La marque donne-t-elle une description claire ou une description fausse et trompeuse?

[37]           L'Opposante allègue que la Marque n'est pas enregistrable suivant l'alinéa 12(1)b) de la Loi, parce qu'elle donne soit une description claire soit une description fausse et trompeuse de la nature des services en liaison avec lesquels elle a prétendument été employée. Plus particulièrement, l'Opposante allègue que la Marque OWNED AND OPERATED BY INVESTORS soit décrit la prestation des services, c'est-à-dire « l'exploitation, la gestion et l'administration de fonds communs de placement » comme étant assurée par les investisseurs qui détiennent et exploitent la Requérante, soit donne une description fausse et trompeuse de la Requérante et de ceux qui fournissent les services.

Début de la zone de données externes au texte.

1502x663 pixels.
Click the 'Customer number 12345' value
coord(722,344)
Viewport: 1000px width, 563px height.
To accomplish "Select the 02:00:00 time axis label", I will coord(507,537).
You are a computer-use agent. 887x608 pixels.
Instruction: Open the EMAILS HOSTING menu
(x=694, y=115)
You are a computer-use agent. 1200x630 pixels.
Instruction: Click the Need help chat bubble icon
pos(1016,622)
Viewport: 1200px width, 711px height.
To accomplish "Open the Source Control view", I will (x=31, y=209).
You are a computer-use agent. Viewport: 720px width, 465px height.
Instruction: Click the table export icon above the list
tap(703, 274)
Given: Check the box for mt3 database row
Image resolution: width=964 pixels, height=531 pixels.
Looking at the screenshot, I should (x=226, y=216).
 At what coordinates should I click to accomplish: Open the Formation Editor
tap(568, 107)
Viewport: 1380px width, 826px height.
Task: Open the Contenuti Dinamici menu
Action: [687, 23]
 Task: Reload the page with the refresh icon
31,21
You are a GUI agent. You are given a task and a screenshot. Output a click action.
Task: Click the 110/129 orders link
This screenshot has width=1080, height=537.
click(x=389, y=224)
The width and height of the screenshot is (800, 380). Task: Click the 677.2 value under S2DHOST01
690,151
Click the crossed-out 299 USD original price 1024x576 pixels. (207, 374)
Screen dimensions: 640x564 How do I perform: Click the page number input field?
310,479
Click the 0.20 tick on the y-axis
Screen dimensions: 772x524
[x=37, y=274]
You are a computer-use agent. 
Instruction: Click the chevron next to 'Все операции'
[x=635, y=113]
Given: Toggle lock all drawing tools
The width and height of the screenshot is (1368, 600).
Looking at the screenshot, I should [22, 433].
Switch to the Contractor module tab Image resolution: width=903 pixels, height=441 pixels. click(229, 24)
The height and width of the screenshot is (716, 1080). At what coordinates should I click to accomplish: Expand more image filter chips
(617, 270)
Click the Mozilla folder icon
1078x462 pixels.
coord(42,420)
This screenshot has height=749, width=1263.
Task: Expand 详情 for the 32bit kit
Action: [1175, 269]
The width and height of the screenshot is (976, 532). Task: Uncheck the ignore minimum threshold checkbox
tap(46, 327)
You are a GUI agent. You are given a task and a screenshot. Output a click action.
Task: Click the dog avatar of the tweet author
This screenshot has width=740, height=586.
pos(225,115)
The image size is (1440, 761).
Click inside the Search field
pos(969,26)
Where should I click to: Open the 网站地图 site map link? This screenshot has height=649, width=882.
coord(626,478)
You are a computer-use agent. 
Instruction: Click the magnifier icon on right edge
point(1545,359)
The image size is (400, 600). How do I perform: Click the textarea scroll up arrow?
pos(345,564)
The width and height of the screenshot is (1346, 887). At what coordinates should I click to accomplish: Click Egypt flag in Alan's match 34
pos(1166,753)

[38]           Le test à appliquer pour déterminer si une marque de commerce correspond à l'exclusion énoncée à l'article 12(1)b) de la Loi a été résumé par la Cour d'appel fédérale dans Ontario Teachers’ Pension Plan Board c. Canada (2012), 99 CPR (4th) 213 (CAF), au paragraphe 29 :

[traduction]
Il est de jurisprudence constante que le critère applicable pour décider si une marque de commerce donne une description claire est celui de la première impression créée dans l’esprit de la personne normale ou raisonnable. […] On ne devrait pas tenter de résoudre la question en procédant à une analyse critique des mots qui forment la marque, mais on devrait plutôt tenter de déterminer l’impression immédiate que donne la marque, compte tenu des marchandises ou des services avec lesquels elle est utilisée ou avec lesquels on se propose de l’utiliser. En d’autres termes, la marque de commerce ne doit pas être examinée de façon isolée, mais en fonction de l’ensemble du contexte des marchandises et des services.

[39]           Le mot « nature » à l'article 12(1)b) est interprété comme désignant une particularité, un trait ou une caractéristique des produits ou des services, et le mot « claire » est interprété comme signifiant « facile à comprendre, évident ou simple » [voir Drackett Co of Canada Ltd c. American Home Products Corp (1968), 55 CPR 29, p. 34].

[40]           La date pertinente pour évaluer l'enregistrabilité d'une marque de commerce aux termes de l'article 12(1)b) de la Loi est la date de production de la demande, soit, en l'espèce, le 9 juin 2011 [voir Fiesta Barbeques Limited c. General Housewares Corporation (2003), 28 CPR (4th) 60 (CF 1re inst.)].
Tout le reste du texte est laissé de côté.